Document text:
A term of furious emailing, reading poorly translated Spanish websites and sending money to surely legitimate people overseas lead finally to their Easter Tour.
- To continue to practice caving to prepare our cavers for the summer expedition.
- To introduce members to Via Ferrata; a sport not commonly available in the UK and which uses similar traverse techniques as caving..
- To introduce members to Canyoning; a sport not commonly available in the UK and which uses similar rope techniques to caving.
- To foster a friendly environment to allow members to bond.
They packed efficiently and carefully throughout the night, checking that nothing was forgotten. Not a single battery, krab, or sling went undocumented. With some time to spare (due to aforementioned efficiency) they brushed up on their Spanish;
Dave ha sido comido por los perros rabiosos,
Dave has been eaten by rabid dogs,
Dave ha ahogado
Dave has drowned
El vino no es lo suficientemente barato
The wine is not cheap enough
They eventually left stores in the early hours, trekking through the orange lit London night to get to their easyBus and ultimately the airport. They went through the usual check in procedure (nobody commenting on the large amount of strange metal objects they were carrying), had a surprisingly cheap pint of 'Hoptimus Prime' at Weatherspoons and boarded the plane. The journey was smooth despite a threat from the pilot to divert them to Granada due to 'fog'. On arrival they picked up the car, a 4x4 look-a-like. Hopefully the roads would be fooled.
The hot Spanish sun smiled on them as they attempted to find their villa. Strange conversations over the phone with the villa owner eventually resulted in her finding them and leading them to the villa. A picturesque country home on the fringes of Ronda, with spacious rooms, patios and even a pool. The pool they were told was 'trepidado' though subsequent efforts have failed to translate this word. The perfect base of operations for hardcore caving. They arrived to the chorus of dogs barking from the kennel next door. The low price of the villa made more sense now. It was 4pm, they had ventured to the local market, 'Supersol', and had eaten lunch. Everyone was excited to go 'Via Ferrata-ing'.
Dave expertly drove the car through streets that would have been decent squeezes were they in a cave and they arrived in the centre of Ronda at the cliff edge. Ronda is built around a large canyon, with cliffs hundreds of metres tall. It is around these cliffs that they hoped to find the first Via Ferrata route. Remembering what he had read on the internet, Rhys ensured that everyone had put on their climbing harnesses and lanyards on correctly. The team ventured down the steep canyon walls, quickly finding a path that lead under the spectacular bridge around which Ronda is centred.
On the wall was a ladder, the beginning of a VF route. They, showing no trepidation, climbed the unsecured ladder to find a second ladder. Again they climbed. The route ended. We were on a supporting level of the bridge. A lovely view from the platform but not the epic cliff scaling adventure the team was looking for. Satisfied with their introduction to VF and now confident in their abilities to conquer any ladder based obstacles the sport could throw at them, they went looking for another route. They found one just off the original path. This was more like it. Iron rungs set into the wall lead down the cliff face, disappearing below lips of rock. They ventured down, the Andalucian country side spreading out below them. Two of the party, Fiona and Oli, decided to turn around and head back up. Three continued and found the end of the rungs shortly below. Dave, Sam and Rhys followed a walking path up the cliff and arrived back at the top to see Fiona and Oli emerge at the top of the VF route.

Record set:
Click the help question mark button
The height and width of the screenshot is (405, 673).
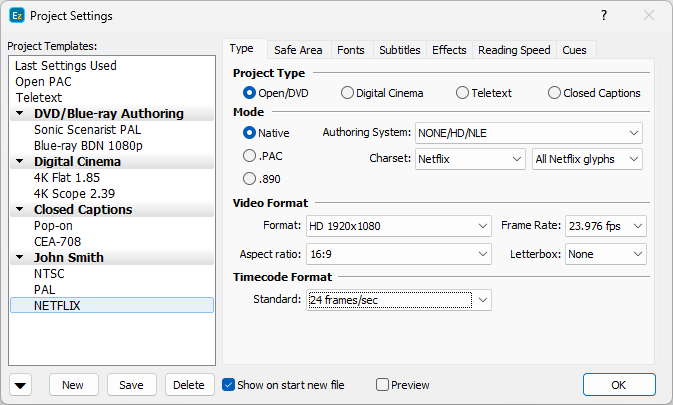(604, 16)
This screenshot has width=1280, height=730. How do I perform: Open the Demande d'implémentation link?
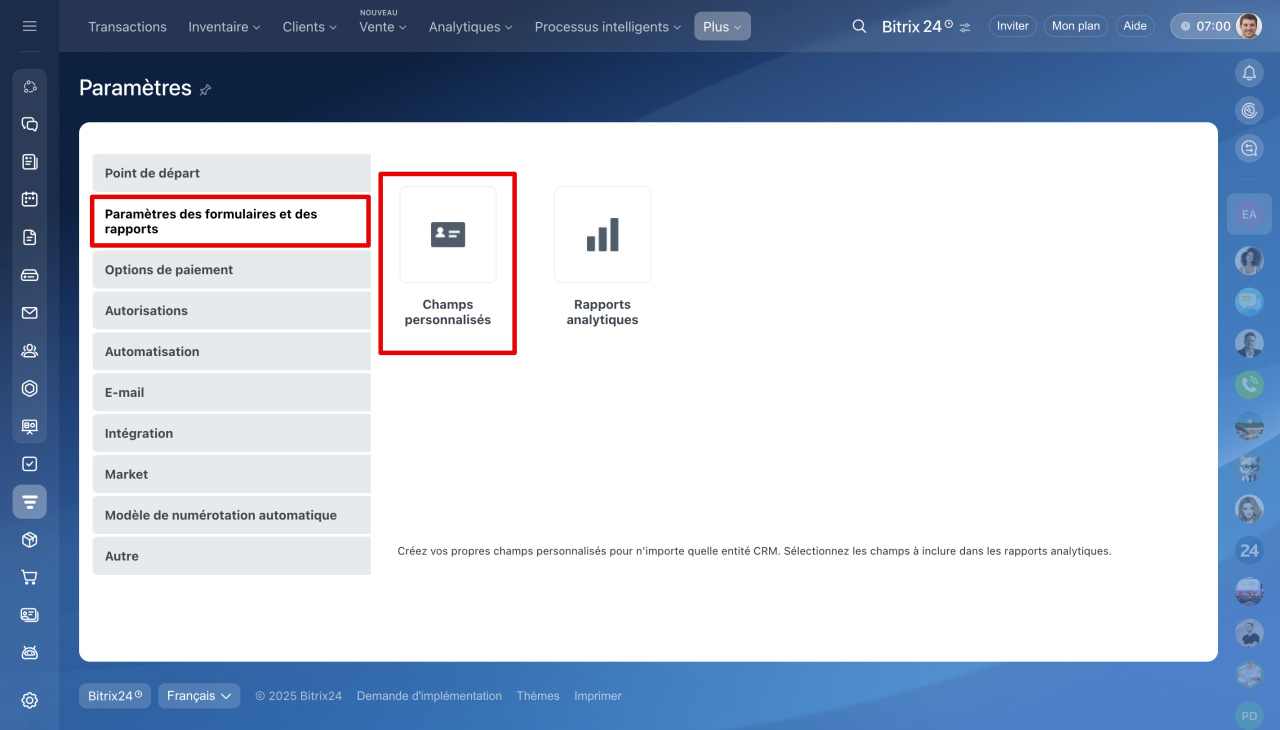click(x=429, y=696)

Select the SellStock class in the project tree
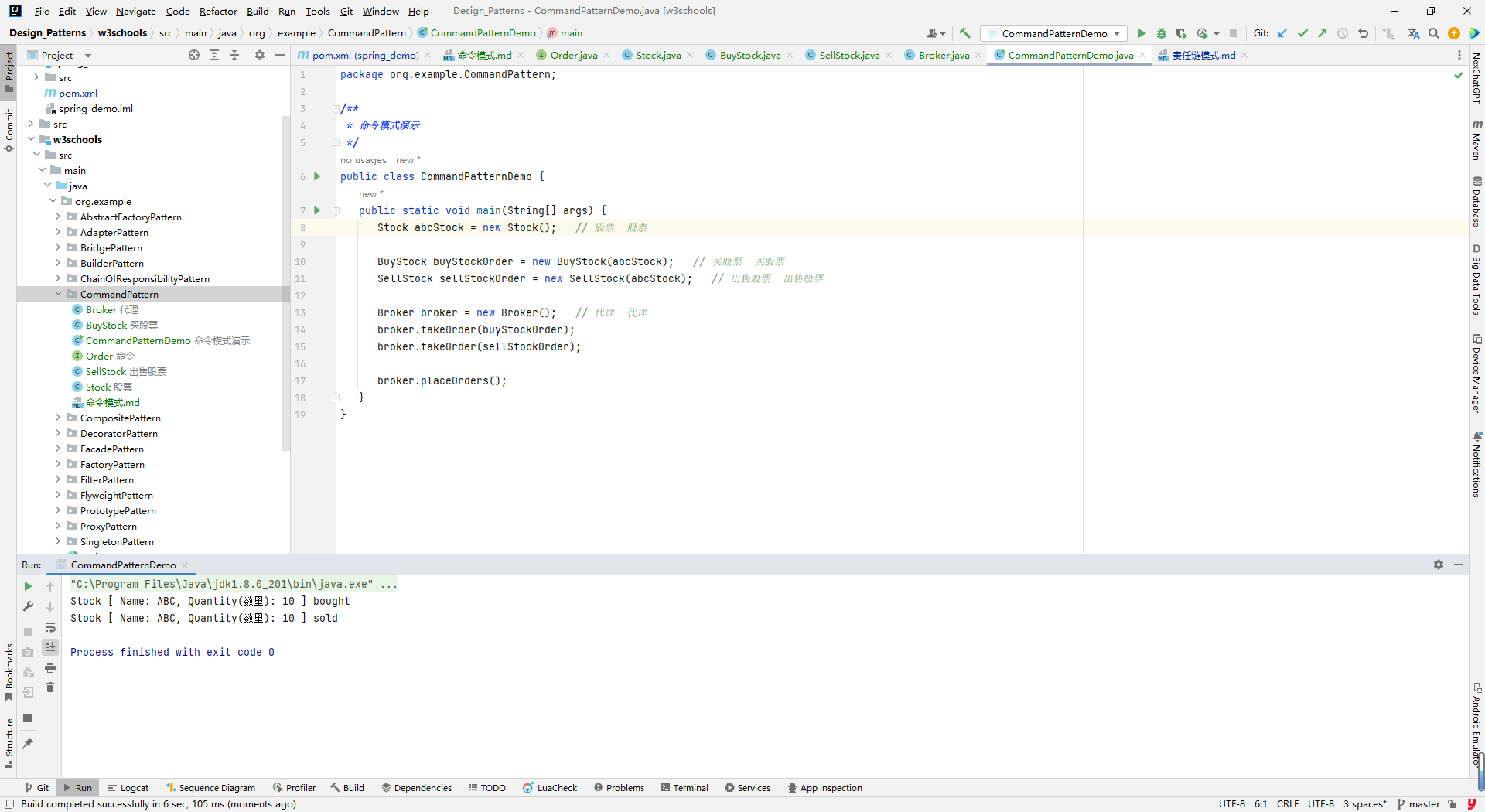(105, 371)
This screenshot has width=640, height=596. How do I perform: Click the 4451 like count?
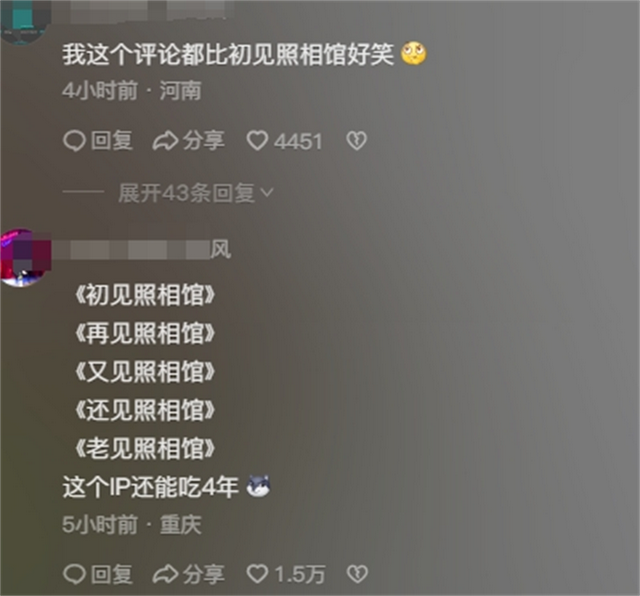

Requirements:
• a. Copy the stretch of the Easter tour account from "- To introduce members to Via" through "members to bond." word for word.
• b. Write the next part of the Easter tour account, picking up after its final sentence.

Solved tasks:
• a.
- To introduce members to Via Ferrata; a sport not commonly available in the UK and which uses similar traverse techniques as caving..
- To introduce members to Canyoning; a sport not commonly available in the UK and which uses similar rope techniques to caving.
- To foster a friendly environment to allow members to bond.

• b.
Today a meeting was supposed to happen with Manu, a local caver who, for unknown reasons, had agreed to go caving with ICCCers. In a fit of previously unseen enthusiasm all 5 of the team were awake by 9.30am, awaiting the arrival of Manu. Despite the best of intentions and a few awkward phone calls with Manu (neither side speaking much of the others language) he was unable to find the villa and instead the team agreed to meet him at a local plaza in a few hours. This time they met Manu and his wife and followed them back to their house where, with the aid of Google translate plans were made for caving. Manu decided it was too late for caving today and so provided some information on VF the team could do.
Not ones to waste a day, the indefatigable cavers went VFing. The first route, in Benaojan, leads up a sheer cliff face by a road. It was a single unbroken series of rungs up at least 30 metres to a ledge. The rungs lead round a lip of rock, requiring the climber to lean out backwards and almost crawl horizontally, upside down, on the bottom of the rock lip. This section defeated a couple of our cavers. Dave managed it but decided that he would turn round and go back down it immediately. Only Oli and Rhys made it to the ledge. Leading off from this ledge was a Tibetan bridge. A collection of wires that an intrepid explorer can cross like a tight rope (with the added benefit of extra wires to hold onto). Above this was an easy climb to the plateau on top of the cliffs. The second route, in Benalauria, was a vertical climb of 100 metres or more. No Tibetan bridges or ledges, an unbroken climb up 100 metres. Easy stuff, completed by 4 of our party.
The evening was passed with a barbecue and sampling the copious varieties of sub 2 euro wine available at the supermarket.
Once again all cavers got up at an unreasonable hour to meet with Manu. He arrived at the villa at about 10.30am and with few words exchanged everyone was off. Dave, Rhys, and Oli in the hire car, Sam and Fiona with Manu in his car. Dave followed him down the main road, down a country road and onto a dusty track. The track wound up into the mountains of the national park eventually becoming just wide enough for one car, with a precipitous drop on one side. At one point a large boulder forced Dave to drive close to the edge. From the passenger window the road couldn't be seen, just the steep dusty cliff to the valley below. As they neared the cave Dave drove the car into a ditch. The car was balancing on the back bumper and its front wheels. Manu lead the reconstruction of the road, many times lifting the car so rocks could be piled under the wheels. Eventually the car was driven out with only a small dent on the bumper to show for it. The national park will be billed for the infrastructure repair.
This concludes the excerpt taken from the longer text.